Yes, and the short answer to this is that this is actually pointless. X
already receives VT_ACTIVATE and VT_DEACTIVATE events, which tell it to
reinitialize the hardware at the right point. Adding a hack for an
already dead standard doesn't help here.

> If the OS lacks APM support, then it is completely
> unaware of APM events such as suspending and resuming,

There are still the other PM standards, like ACPI on i386/ia64, the Mac
standard on PowerPC etc. That's why APM support will not help the
PowerPC people (in fact, nothing will; see below).
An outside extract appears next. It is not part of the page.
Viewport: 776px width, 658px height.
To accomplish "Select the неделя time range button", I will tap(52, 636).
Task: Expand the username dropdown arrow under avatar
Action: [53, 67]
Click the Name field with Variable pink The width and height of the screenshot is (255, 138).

> which is implemented in firmware.  The OS can't switch
> from X to the console, because nothing tells it that
> a suspend is about to happen, or has happened.  So far
> as the OS is concerned, all that happens is that the
> real time clock jumps ahead.

Actually we have unified PM in the kernel now, which means that we have
a single routine which all PM modules will call on suspend. I'm going to
check back with the kernel code whether the VT switch still happens or
if that got lost in the transition to unified PM and if necessary, lobby
for its re-inclusion.

> Of course, because firmware rarely restores everything
> exactly to its pre-suspend state, some other things
> are different too ... and herein lies the cause of the
> hangs.

Which is the PowerPC problem. The init sequence for the graphics
hardware is a well-kept secret, so in fact the kernel would have to call
the firmware init, but for some reason (I'm not too deep into that) this
doesn't work.

> To cure the problem on powerpc it will not suffice
> to install the powermgmt-base package.  All that
> does (after getting the administrator's permission) is
> create /dev/apm_bios (via MAKEDEV) if the node doesn't
> exist already exist.  It also configures modutils 
> and devfs for APM.  But powermgmt-base doesn't add APM
> support to a kernel that lacks it.

Which would be complete and utter BS, since PPC doesn't have APM.